To address this, employers will have to commit to sustained efforts to recruit and retain people, especially from four main groups,” says 

Bill Ferreira, Executive Director for BuildForce Canada. “I’m talking about young people, women, immigrants and indigenous people. Our efforts have to remain at a high level. We have to try to avoid allowing our commitment to go through peaks and valleys, perhaps reflecting the ups and downs of the industry. Retention, in particular will require consistent effort.

His organization develops workforce research and data and has developed a broad portfolio of resources to support the efforts of construction firms in sourcing talent and retaining employees. Their excellent web site can be found at buildforce.ca

“Recruiting from each of these groups implies significant challenges, and there is no silver bullet that suddenly makes it easy. For students there is a persistent perception among parents, guidance counsellors and others in society that university is a better choice than a career in the trades. It reflects a lack of awareness and reliance on outmoded stereotypes. In general, the public doesn’t realize that construction is very technologically sophisticated, innovative, challenging, rewarding, pays well, and is a stable, growing industry.”

He explains that with immigrants there are challenges with credentials and sometimes with language. This may be different than the Canadian domestic population, but employers recognize that there are opportunities and obstacles with all types of employees. Settlement service organizations in urban centers assist newcomers, while helping connect talented, motivated people with employers.

Women and indigenous people already make up a significant portion of the construction industry, but there are more opportunities than ever before to expand this contingent further.

Sometimes employers need to recognize that to attract and retain people, the work environment should be comfortable, inclusive, free of unwelcome behaviour, and work arrangements may need to be designed more flexibly.

Some indigenous people may be travelling long distances to work. Some women may have difficulty committing to long workdays. Lifestyle oriented Millennials may not want to move to a different location for their career. Older people might be able to make a valuable contribution for many years, with reduced hours, or shorter workweeks. In many of these cases it might require a change from business as usual. “And it’s not business as usual,” says Ferriera. “It’s a new world.”

HRAI03102018dBuildForce is releasing three new tools this fall that will support the recruitment and retention efforts of HVACR industry employers.

One is an online course for supervisors to help them adapt to new realities and create better work environments, by creating an atmosphere that discourages and corrects racism or discrimination. “If you want to attract any of the key groups you have to recognize that they are less tolerant of uncomfortable workplace culture,” says Ferriera.

Another tool will allow employers to conduct a self-assessment and identify gaps that exist in their organization that might be limiting their ability to recruit and retain good people. “Some companies don’t know what they don’t know, whether it be legal requirements, training opportunities or what have you,” he says.

The third tool will be a policy framework that may be particularly useful for smaller organizations. They will be able to borrow material from it, to create policies and procedures that support a safe and comfortable work environment, free of discrimination or racism.

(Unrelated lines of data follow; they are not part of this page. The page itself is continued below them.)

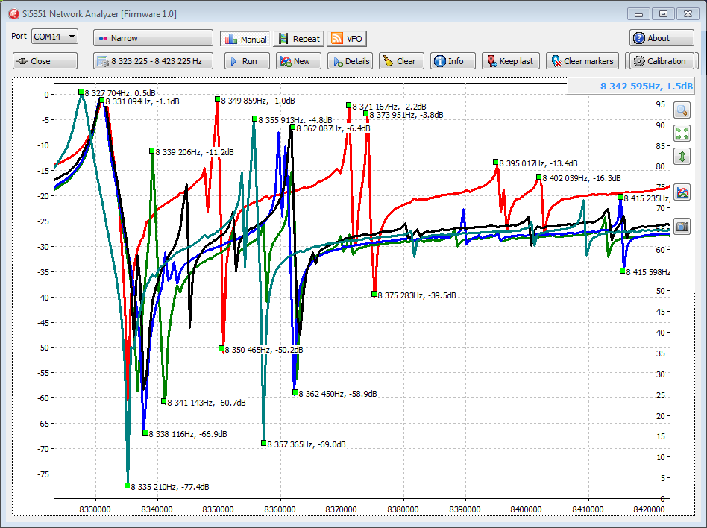Click the marker at 8 375 283Hz, -39.5dB
Viewport: 707px width, 528px height.
click(x=374, y=294)
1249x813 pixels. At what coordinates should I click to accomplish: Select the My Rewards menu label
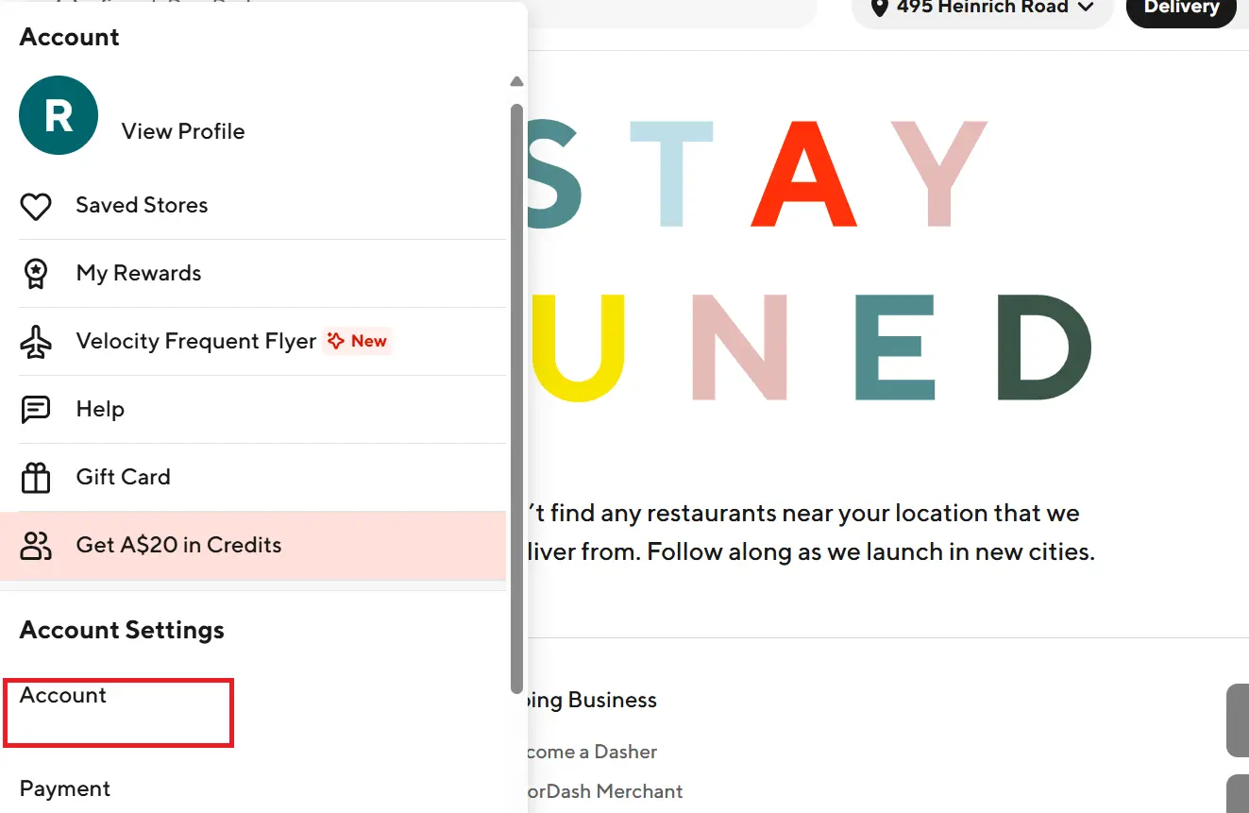pyautogui.click(x=139, y=274)
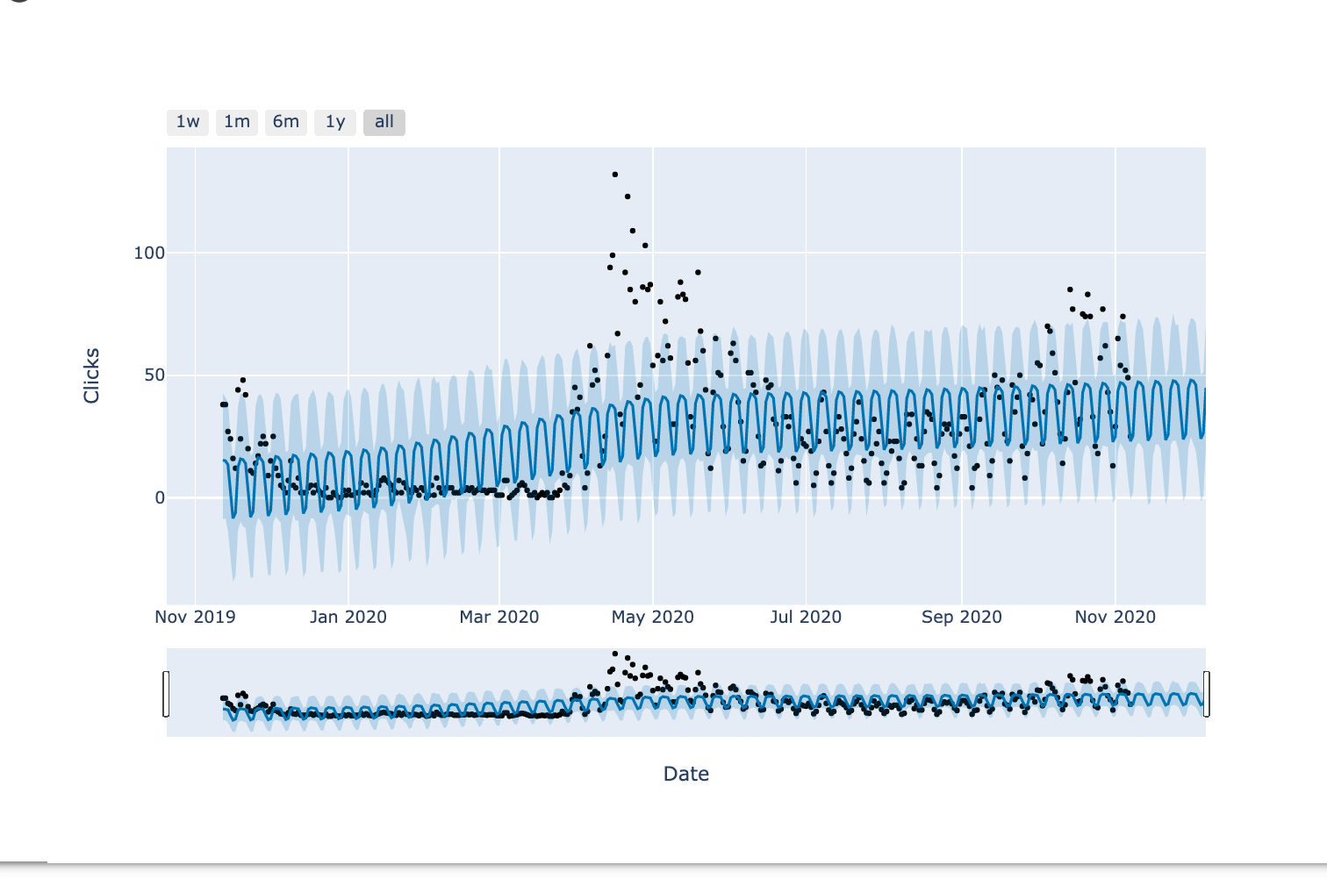Set the chart range to 1y
Viewport: 1327px width, 879px height.
335,122
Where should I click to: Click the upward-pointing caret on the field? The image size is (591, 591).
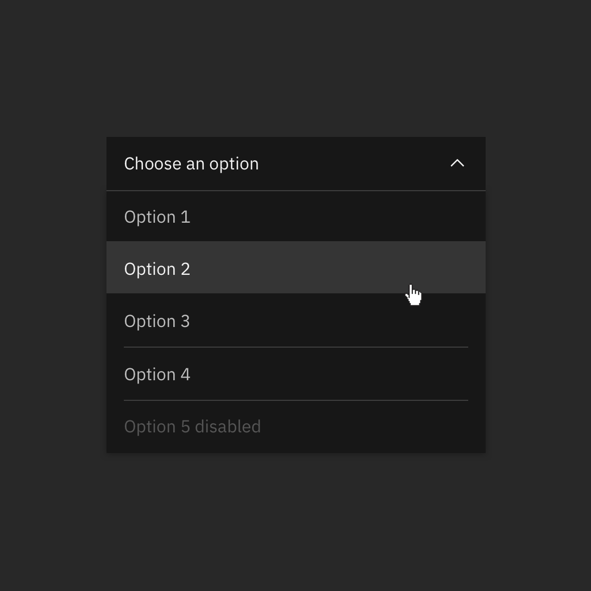click(457, 164)
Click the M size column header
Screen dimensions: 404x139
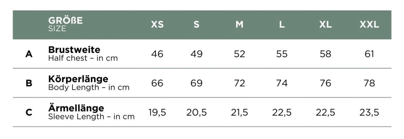click(x=239, y=25)
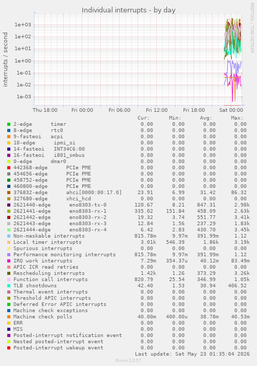Click the Cur: column header
This screenshot has width=257, height=366.
(143, 118)
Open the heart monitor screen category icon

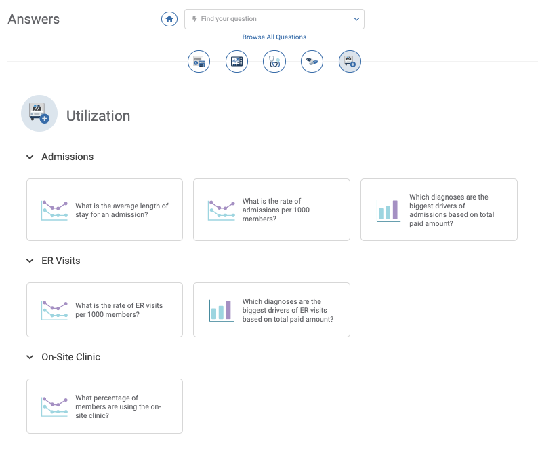(236, 62)

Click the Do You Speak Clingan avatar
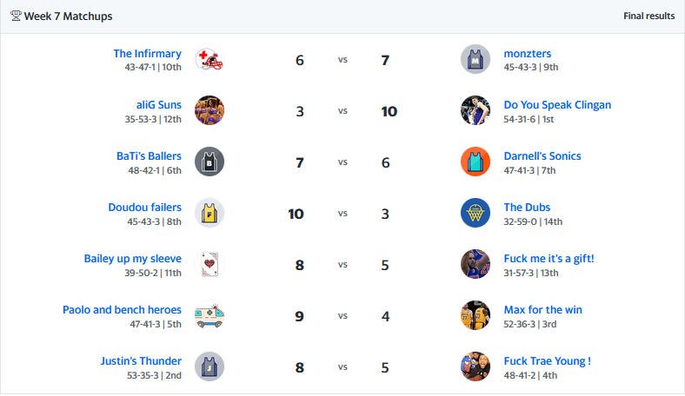pyautogui.click(x=476, y=110)
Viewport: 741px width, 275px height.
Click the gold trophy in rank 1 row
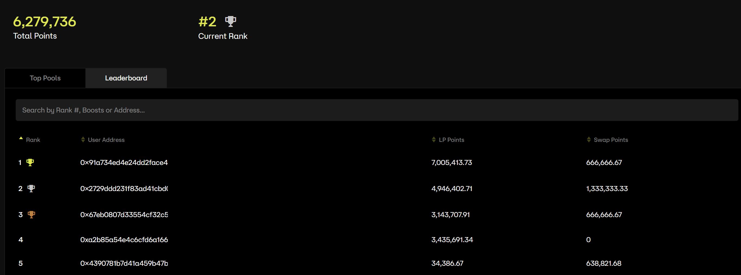pyautogui.click(x=30, y=162)
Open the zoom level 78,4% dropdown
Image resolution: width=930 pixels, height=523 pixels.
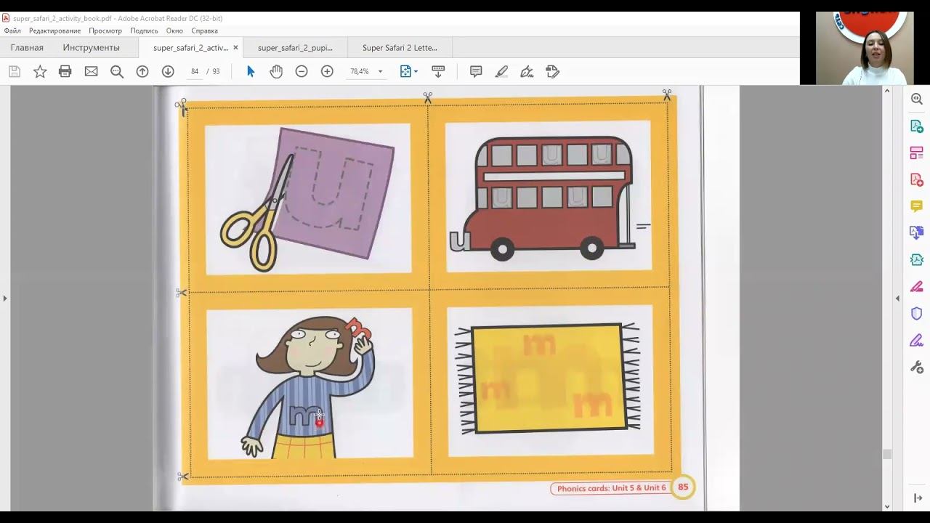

A recent story in the Daily Commercial News quoted Cristina Selva, Carpenters Local 27 Training Centre Executive Director as saying:

“Remember all those demographic studies we did 20 years ago about massive retirements? It’s happening… There’s no pool of candidates waiting, it’s just constant recruitment.” The good news is that the efforts of the industry are having an effect. According to Selva, “About 40% are apprentices, and that’s up from 17% just a couple of years ago.”